Still, the estranging language has what I think is an unintended side effect, which is that it becomes difficult to believe that Agu is the precocious, book-loving boy that the novel wants us to imagine he was before things fell apart. The particulars are always faint and indistinct, as compared to the incredibly distinctive voice of the narrator. There’s an untethered air of innocence in that voice, even or especially when it is describing terrible acts of violation. Which is also to say that there is a curious flatness to Agu’s story. There is a similar flatness to the story of Johnny Mad Dog, though with Johnny it is rather the lack of innocence that makes him seem too simple. In a way, I suppose, I suspect that the novels actually provide a more voyeuristic experience than Beah’s memoir, in that they invite the reader to wallow in the otherness of their monstrous narrators.

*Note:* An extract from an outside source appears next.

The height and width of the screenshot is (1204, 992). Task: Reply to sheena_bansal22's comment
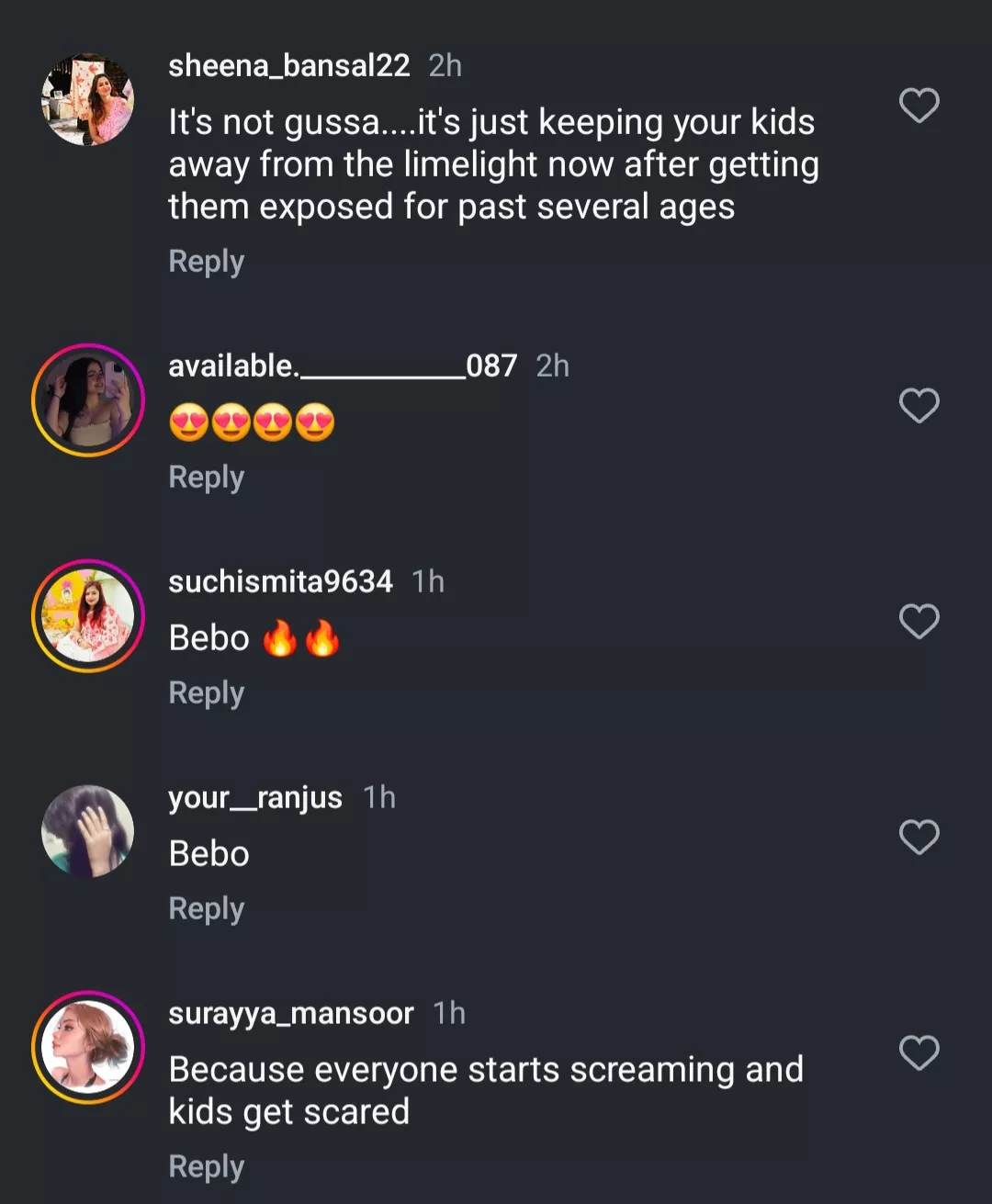(207, 262)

In my first entry, I placed what might have seemed mysterious emphasis on various moments in A Long Way Gone when the boy’s life is inflected by hip-hop. (I left several out, including the scene when Ishmael’s father playfully berates his son for memorizing the lyrics to Eric B. & Rakim’s “I Know You Got Soul” instead of listening to the BBC World Service.) But I think that those moments are crucial to the book—to what makes the book so wonderful, as a story, but also to our understanding of how children—people?—who have become monsters can become something else again. For Ishmael, whose years as a soldier seemed to destroy even the memory of his childhood, the first intimation that his sense of self might still exist arrives in the form of a gift from the nurse at the rehab center: a Walkman with Run-DMC’s debut cassette inside. Yesterday, you noted that Beah helps us vividly see how “you transform a boy, a young man, a young woman with dreams, emotions, empathy, fear, compassion, wonder, into a killing machine.” I’d love to hear your thoughts, informed by the book and also by your time in northern Uganda, on how you transform a killing machine back into a boy or a girl.